→ Text provided:
========
Please, someone pitch Becker 2: Back to Beckin’ to CBS and save Ted Danson.
CSI: Cyber's Black Lives Matter Episode Is a Racist's Wet Dream
18
Kate Knibbs
Filed to: CSI:Cyber10/19/15 1:00pm
CSI:Cyber is usually stupid in a pleasant way, but last night’s episode took a sharp turn out of comforting dumbness and into racist propaganda diarrhea island.
“Brown Eyes, Blue Eyes” is a “ripped from the headlines” police brutality-themed episode, name-checking Mike Brown and Freddie Gray and climaxing in a protest about violence against an unarmed black man. Guess who the victim in the episode is.
Did you guess?
The victim is white law enforcement!!!
The episode starts with DB and Avery meditating and talking about all-natural sedative teas (the whitest activities two people can do apart from crocheting quilts of Martin Short’s greatest sketch comedy moments while listening to a podcast about Jewel’s debut book of poetry, A Night Without Armor). Their reverie is soon shaken, by racial unrest via the internet.
========
→ Entries supplied:
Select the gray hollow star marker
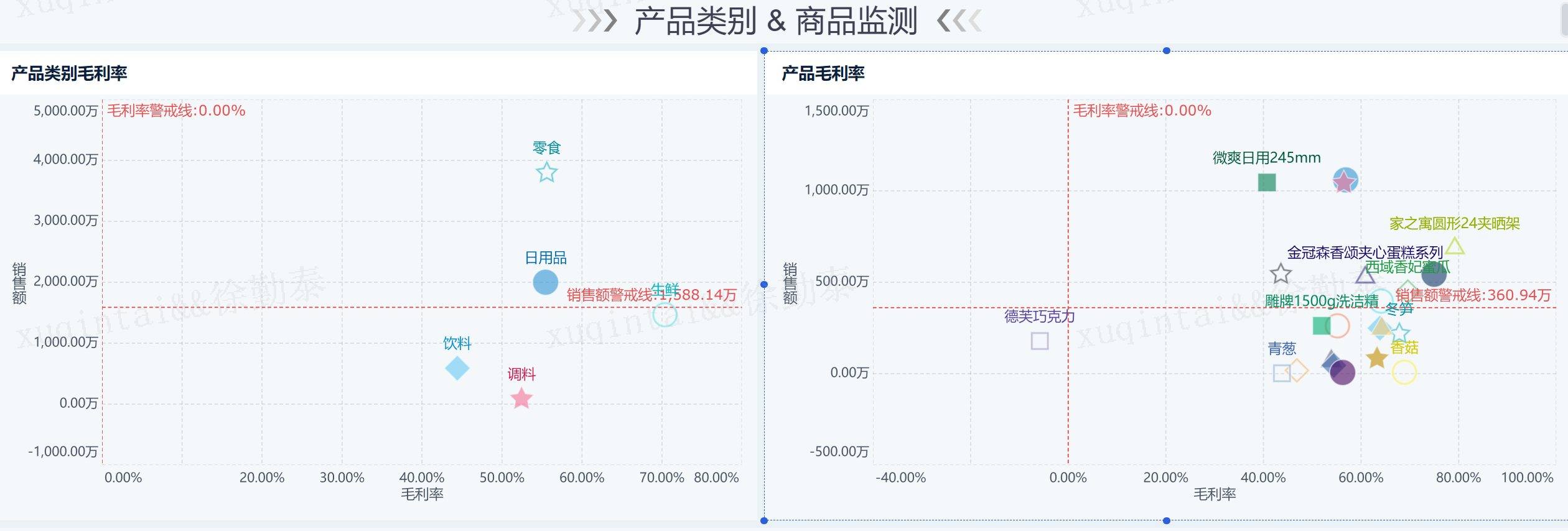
========
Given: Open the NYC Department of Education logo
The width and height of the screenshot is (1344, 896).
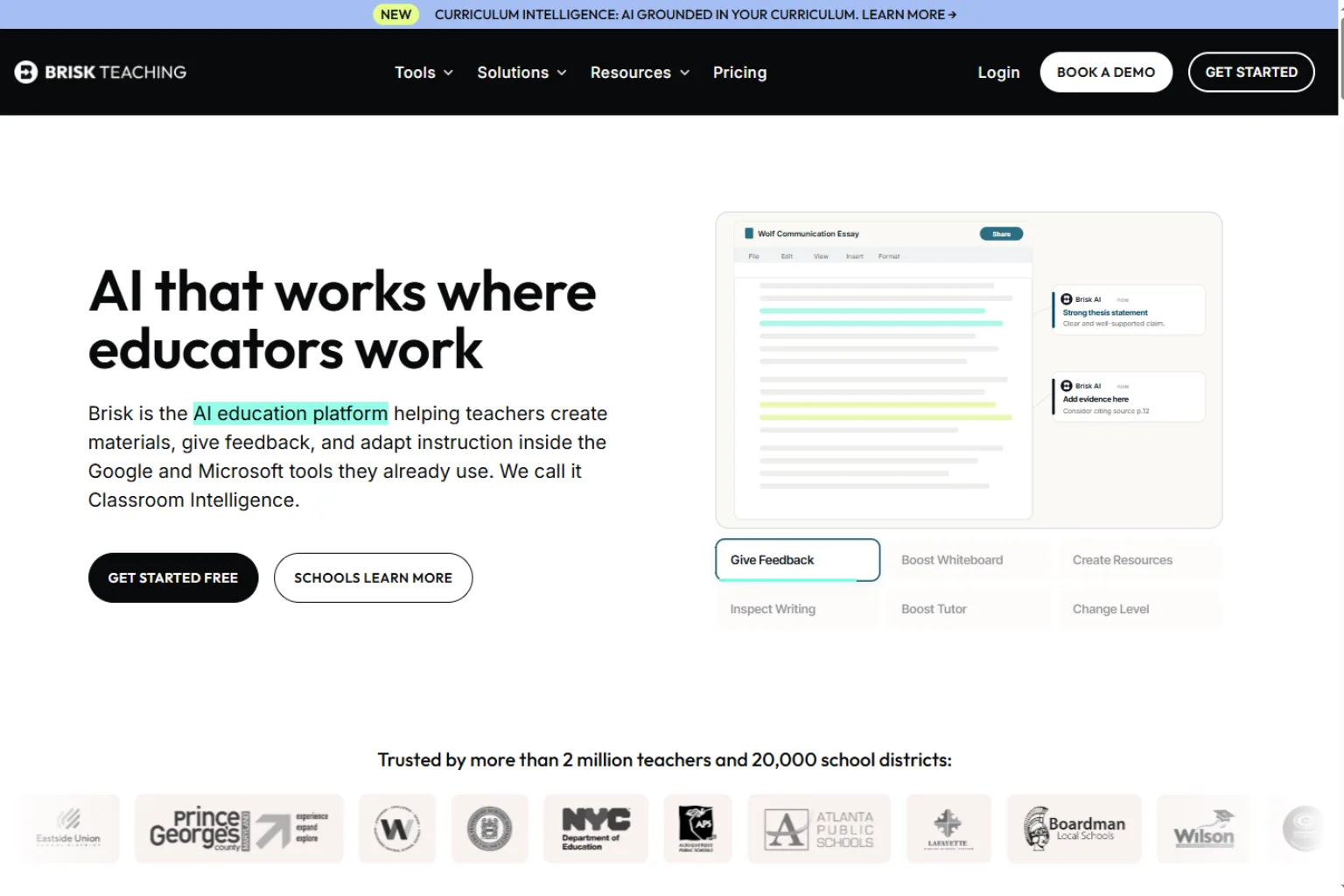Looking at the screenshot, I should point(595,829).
========
→ Questions:
• a. List every title of a show, episode, or book named in the CSI: Cyber review.
• b. Pick up the CSI: Cyber review right after its last sentence and keep writing in the same voice.

→ Results of the tasks:
• a.
Becker 2: Back to Beckin'
CSI: Cyber
"Brown Eyes, Blue Eyes"
A Night Without Armor

• b.
“Social media is out of control,” Raven runs in to tell Avery and DB about a viral video. “It’s trending on Twitter, has over a million comments on Facebook, four million hits on YouTube. The kicker is, it’s only been active 12 hours.”
The highly clickable video is police body camera footage that appears to show an unarmed black man being shot. Twitter is PO’ed about injustice. For some reason this is the rubric the CSI Cybercrime Division uses to decide when to get involved, and our gang concludes that the video got out because the police department was hacked.
“Whoever hacked that footage turned the city into a racial time bomb,” Avery harrumphs. Sure, the police who killed an unarmed black man and then tried to cover it up were, uh, not the ones who turned the city into a racial time bomb.
Everyone gets to work to try and help the police department accused of brutality. (I hope Patricia Arquette is getting a new agent.)
The one black guy in the squad, Nelson, is the only person visibly angry about the death of an unarmed man, while everyone else looks for criminals who hacked the police department. Nelson also gets angry when he reads a bunch of racist internal emails sent within the police department. Guess who learns an important lesson about the tough realities of race relations in this episode?
Did you guess?
It’s Nelson!!!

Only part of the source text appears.